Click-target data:
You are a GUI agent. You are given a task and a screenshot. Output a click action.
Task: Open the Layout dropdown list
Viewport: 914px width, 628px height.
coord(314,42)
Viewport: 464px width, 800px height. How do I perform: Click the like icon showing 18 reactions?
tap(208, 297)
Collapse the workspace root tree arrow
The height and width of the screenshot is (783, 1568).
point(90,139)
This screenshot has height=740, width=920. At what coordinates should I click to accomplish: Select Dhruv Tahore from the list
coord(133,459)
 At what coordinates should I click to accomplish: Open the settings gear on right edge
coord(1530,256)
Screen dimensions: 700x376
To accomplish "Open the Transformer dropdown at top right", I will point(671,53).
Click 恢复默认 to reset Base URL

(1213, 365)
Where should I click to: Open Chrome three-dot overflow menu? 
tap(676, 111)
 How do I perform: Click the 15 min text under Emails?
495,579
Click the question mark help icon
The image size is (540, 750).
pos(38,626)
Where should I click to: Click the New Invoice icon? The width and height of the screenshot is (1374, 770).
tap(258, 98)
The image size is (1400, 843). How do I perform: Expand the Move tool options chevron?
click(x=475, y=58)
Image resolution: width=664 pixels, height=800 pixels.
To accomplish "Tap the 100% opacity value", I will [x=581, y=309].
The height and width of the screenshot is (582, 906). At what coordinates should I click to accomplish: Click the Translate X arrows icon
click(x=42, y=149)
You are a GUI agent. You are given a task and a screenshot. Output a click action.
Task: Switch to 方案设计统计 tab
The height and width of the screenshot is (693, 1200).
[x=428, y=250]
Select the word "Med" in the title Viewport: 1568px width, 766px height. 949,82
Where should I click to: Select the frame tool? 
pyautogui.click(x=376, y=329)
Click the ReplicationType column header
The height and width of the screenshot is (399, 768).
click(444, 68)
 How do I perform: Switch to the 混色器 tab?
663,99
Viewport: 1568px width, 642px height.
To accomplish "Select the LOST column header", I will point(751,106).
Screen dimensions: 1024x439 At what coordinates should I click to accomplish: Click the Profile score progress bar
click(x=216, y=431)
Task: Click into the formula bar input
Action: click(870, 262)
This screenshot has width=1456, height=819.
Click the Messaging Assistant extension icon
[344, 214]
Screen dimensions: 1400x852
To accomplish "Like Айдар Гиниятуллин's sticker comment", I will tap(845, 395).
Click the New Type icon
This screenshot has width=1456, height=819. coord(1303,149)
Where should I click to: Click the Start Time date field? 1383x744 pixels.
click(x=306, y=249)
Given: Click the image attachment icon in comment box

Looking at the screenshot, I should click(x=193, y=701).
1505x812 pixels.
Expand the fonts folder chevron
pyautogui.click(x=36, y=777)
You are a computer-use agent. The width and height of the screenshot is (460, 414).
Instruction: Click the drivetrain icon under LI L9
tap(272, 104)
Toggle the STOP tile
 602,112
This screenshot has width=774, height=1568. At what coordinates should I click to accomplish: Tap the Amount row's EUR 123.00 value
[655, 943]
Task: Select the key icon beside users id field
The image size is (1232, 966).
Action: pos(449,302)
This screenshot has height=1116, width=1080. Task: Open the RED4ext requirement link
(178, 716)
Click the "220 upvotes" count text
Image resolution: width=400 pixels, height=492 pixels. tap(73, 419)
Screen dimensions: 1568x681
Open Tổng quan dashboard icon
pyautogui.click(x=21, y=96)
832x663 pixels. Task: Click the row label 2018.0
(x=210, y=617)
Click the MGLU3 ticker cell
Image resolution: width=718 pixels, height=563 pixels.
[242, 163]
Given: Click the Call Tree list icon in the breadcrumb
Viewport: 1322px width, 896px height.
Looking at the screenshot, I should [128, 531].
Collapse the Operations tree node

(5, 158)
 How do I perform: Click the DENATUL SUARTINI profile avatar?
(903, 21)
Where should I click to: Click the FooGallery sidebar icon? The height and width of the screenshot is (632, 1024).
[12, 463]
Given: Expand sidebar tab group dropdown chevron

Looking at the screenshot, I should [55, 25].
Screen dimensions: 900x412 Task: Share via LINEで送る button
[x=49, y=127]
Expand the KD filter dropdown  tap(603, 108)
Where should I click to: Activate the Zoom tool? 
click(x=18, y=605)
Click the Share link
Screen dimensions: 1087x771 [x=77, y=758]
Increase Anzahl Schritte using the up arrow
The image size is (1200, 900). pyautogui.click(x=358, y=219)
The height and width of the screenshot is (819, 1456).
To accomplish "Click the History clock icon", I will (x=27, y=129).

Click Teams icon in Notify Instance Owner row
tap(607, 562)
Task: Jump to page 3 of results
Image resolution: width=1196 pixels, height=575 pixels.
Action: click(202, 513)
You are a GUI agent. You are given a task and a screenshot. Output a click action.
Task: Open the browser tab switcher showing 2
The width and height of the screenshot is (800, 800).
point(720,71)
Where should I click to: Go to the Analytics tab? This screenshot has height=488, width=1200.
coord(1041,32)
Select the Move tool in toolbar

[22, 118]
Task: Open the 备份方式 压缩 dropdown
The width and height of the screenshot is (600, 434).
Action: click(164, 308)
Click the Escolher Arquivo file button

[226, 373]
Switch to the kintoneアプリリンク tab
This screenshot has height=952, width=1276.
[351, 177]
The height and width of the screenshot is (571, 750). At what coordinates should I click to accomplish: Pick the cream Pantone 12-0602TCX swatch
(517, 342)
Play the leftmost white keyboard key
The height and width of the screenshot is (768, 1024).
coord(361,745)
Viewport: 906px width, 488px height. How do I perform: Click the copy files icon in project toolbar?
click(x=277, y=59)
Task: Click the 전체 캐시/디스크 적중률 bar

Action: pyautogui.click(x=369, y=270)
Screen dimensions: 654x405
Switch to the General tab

What is needed: Render everything from the line containing "Click the ReplicationType column header" down to the line containing "I will point(751,106)." as a Markdown table with the columns Row and Line, numbering each row and skipping blank lines.

Answer to this problem:
| Row | Line |
|---|---|
| 1 | Click the ReplicationType column header |
| 2 | The height and width of the screenshot is (399, 768). |
| 3 | click(444, 68) |
| 4 |  How do I perform: Switch to the 混色器 tab? |
| 5 | 663,99 |
| 6 | Viewport: 1568px width, 642px height. |
| 7 | To accomplish "Select the LOST column header", I will point(751,106). |